Robert A. Durst, the estranged son of a prominent Manhattan real estate family, pleaded not guilty on Thursday to two weapons charges.
Mr. Durst entered his plea at an arraignment in a New Orleans court, the first formal airing of state charges that have snarled his efforts to go to Los Angeles to answer murder charges there. He is accused in New Orleans of possessing a handgun after a felony conviction and possessing both a firearm and an illegal substance, specifically marijuana.
Mr. Durst, who turns 72 next week, required the help of a lawyer to get out of his seat. Appearing confused, Mr. Durst remained silent when Judge Franz Zibilich first asked him how he pleaded. His lawyer, Dick DeGuerin, whispered into Mr. Durst’s ear.
“I am not guilty, Your Honor,” Mr. Durst said.
Judge Zibilich asked if Mr. Durst was pleading not guilty to both charges. After Mr. DeGuerin whispered into his ear again, Mr. Durst said yes.

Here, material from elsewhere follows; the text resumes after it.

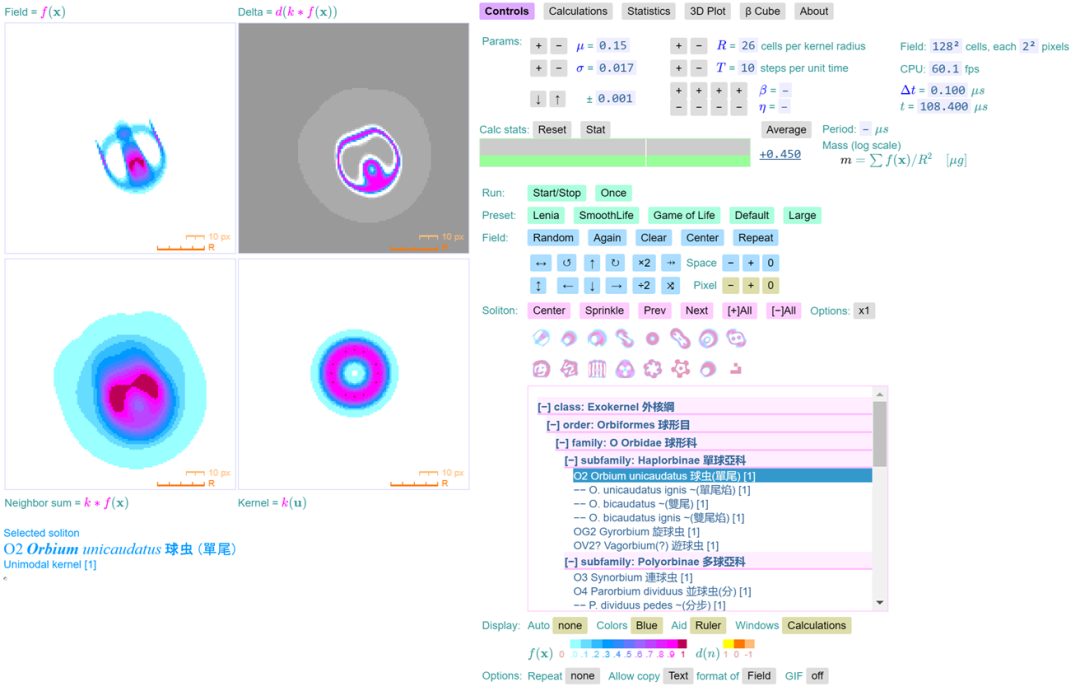Load the SmoothLife preset
Image resolution: width=1080 pixels, height=691 pixels.
click(x=606, y=215)
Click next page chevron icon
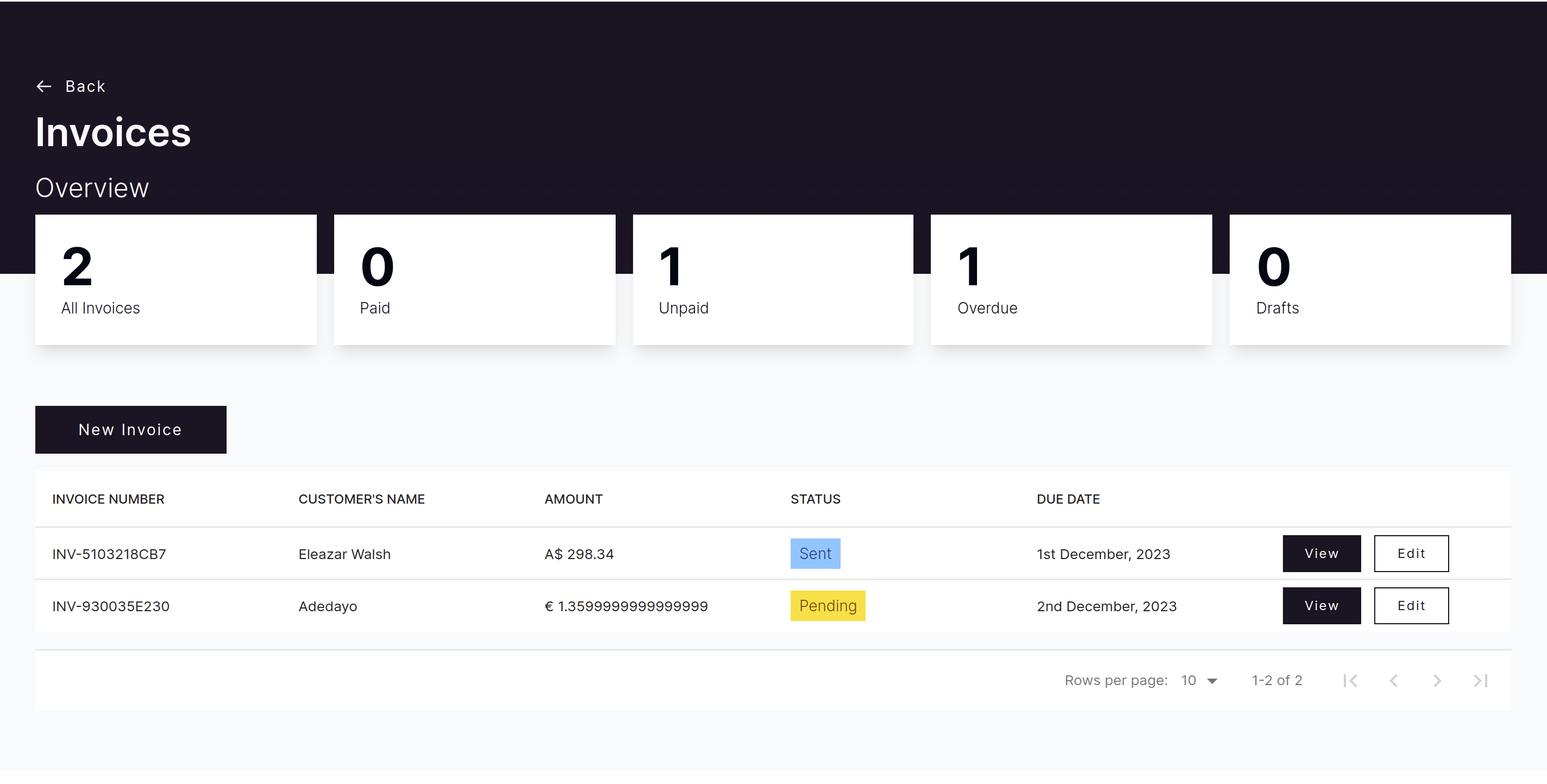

An affidavit filed in federal court in New Orleans also accuses Mr. Durst of violating a federal gun law.
Mr. Durst is being held in a psychiatric jail outside the city.
The arraignment brought a measure of clarity to a weekslong period of ambiguity over when he might be extradited to Los Angeles. The answer now seems to be, no time soon.
Mr. DeGuerin appeared to allude to that uncertainty when he said after the hearing, “You’ve got to go wherever they hit the ball.”
Driven by the belief that the murder charges in Los Angeles are built on a shaky foundation, Mr. Durst’s lawyers have sought to speed his extradition, cutting into the time prosecutors in California have to build their case. Those prosecutors and investigators will be in New York next week to interview additional witnesses as part of the expanding investigation into what they think was Mr. Durst’s execution-style shooting death of a close confidante, Susan Berman, in Los Angeles in 2000.
Mr. Durst’s lawyers have contended that the Louisiana case is part of a collaborative effort by the authorities to give investigators in Los Angeles more time.
Mr. Durst was arrested on March 14 after the authorities found a .38-caliber revolver, as well as five ounces of marijuana, in his New Orleans hotel room. The authorities in Los Angeles had already obtained a murder warrant, fearful that Mr. Durst was about to flee the country.
Interest in Ms. Berman’s death increased during a six-part HBO documentary, “The Jinx: The Life and Deaths of Robert Durst.” During the series finale, Mr. Durst seemed to confess to several murders.